Meningioma scalp metastases
Scalp metastases of meningiomas seldom have been reported.
Avecillas-Chasin et al report a series of 4 cases of this rare event and discuss the relevant potential risk factors.
They performed a retrospective review of patients treated for scalp metastases of meningiomas at our institution. A literature review was performed for the terms “scalp meningioma,” “cutaneous meningioma,” “skin meningioma,” “extracranial meningioma,” and “subcutaneous meningioma.”
Four patients showed scalp metastases of recurrent meningiomas with the following associated clinical features: multiple reoperations (n = 4), immunosuppression (n = 2), radiation therapy (n = 3), surgical wound complications with cerebrospinal fluid fistula (n = 2), and histologic grade progression (n = 2). The timescale for development of scalp metastasis was between 5 months and 13 years after intracranial meningioma surgery. In all cases, the metastases were located close to the surgical scalp incision for the craniotomy. Previously, 11 cases of meningioma with scalp metastasis, with similar features to those described here, were reported in the literature.
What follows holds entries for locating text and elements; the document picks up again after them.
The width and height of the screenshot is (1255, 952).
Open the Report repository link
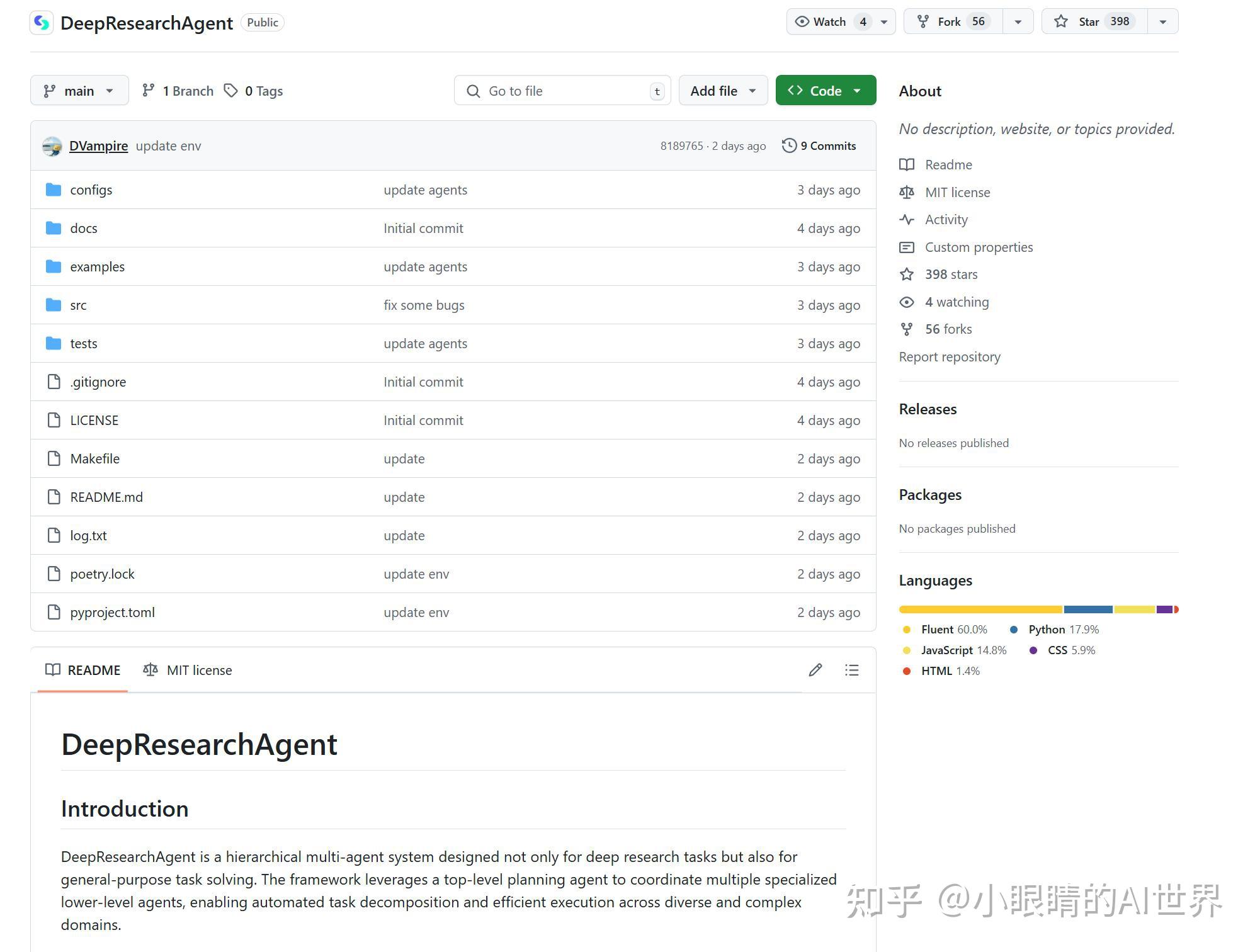[949, 356]
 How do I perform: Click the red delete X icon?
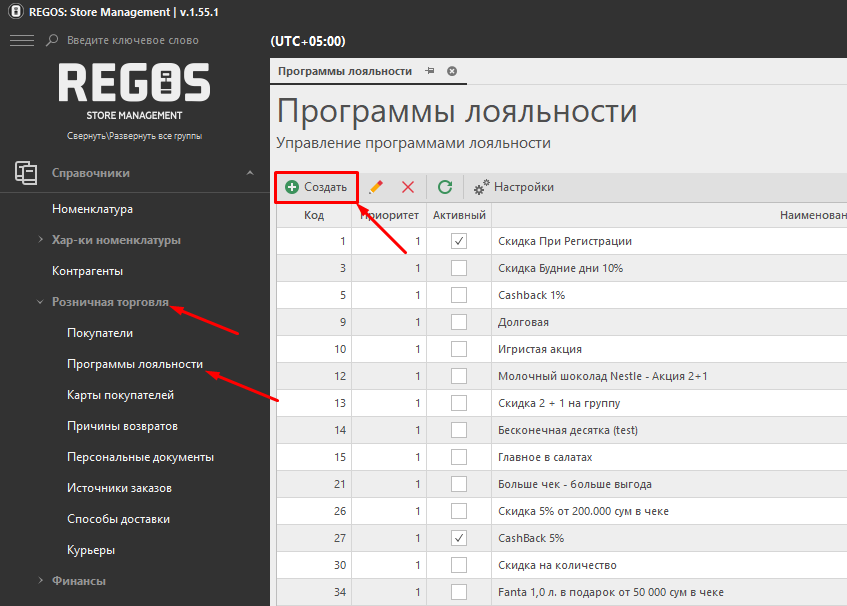[x=408, y=187]
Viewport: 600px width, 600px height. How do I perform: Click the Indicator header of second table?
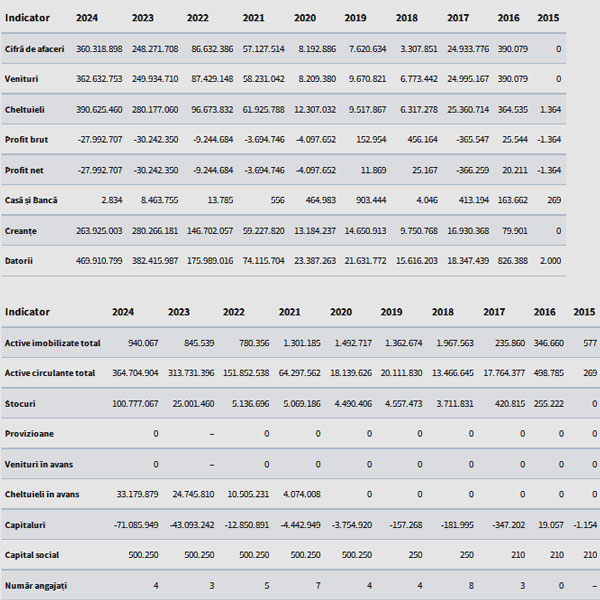click(x=27, y=312)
Spreading of meningioma cells during surgery is a possible mechanism for scalp metastases of recurrent meningiomas. Factors associated with scalp metastases include reoperations, immunosuppression, radiation therapy, torpid course of the surgical wound with cerebrospinal fluid fistula, and histologic progression. Awareness of these features is advisable for neurosurgeons involved in the care of patients with similar profiles 1).
A 69-year-old man presented with an atypical meningioma scalp metastases. Six years after the right frontoparietal meningioma lesion was completely resected, an isolated subcutaneous metastasis developed at the right frontal region of the scalp, originating at the scar left by the first surgery. Postoperative histological examination of the subcutaneous tumor revealed the features of an atypical meningioma.
This study highlights that resection of meningiomas is still associated with a risk of iatrogenic metastasis. Surgeons should carefully wash out the operative field and change surgical tools frequently to avoid the potential risk of metastasis 2).
A 79-year-old man presented with a large subcutaneous mass in the midline parietooccipital region and progressive right hemiparesis. The contrast-enhanced millimetric computed tomography scans of the head showed the intracranial parasagittal enhanced mass invading the superior sagittal sinus and the subcutaneous mass without any bony destructive, osteoblastic, or osteolytic changes. Under the operative microscope, no visible communication was found between the intracranial and extracranial mass lesions. Histopathologic examination of both intracranial and extracranial tumors demonstrated the same atypical meningioma (World Health Organization grade II). The possible route of extracranial extension of the tumor may be the sizable parietal foramen 3).
Li et al present a rare case of a giant malignant meningioma with multiple recurrences. The patient was a 73-year-old woman who was evaluated to have a malignant meningioma of the frontal part of the skull 3 years before being admitted to our hospital and received surgical treatment. The tumor recurred 3 years after the first surgery and was classified as a giant meningioma on admission to our hospital. We performed total resection of the giant meningioma and reconstructed the defect with artificial dura, skull, and a local rotating flap. The patient recovered and lived well for 1 year. However, 15 months after surgery, the patient died of the recurrent tumor after refusing any treatment. Meningiomas are usually common and benign intracranial tumors; however, the anaplastic subtype of meningiomas is rare and malignant. Despite the high rates of recurrence and metastasis, surgery is still an option. For giant invasive tumors, the cooperation of neurosurgeons and plastic surgeons is essential 4).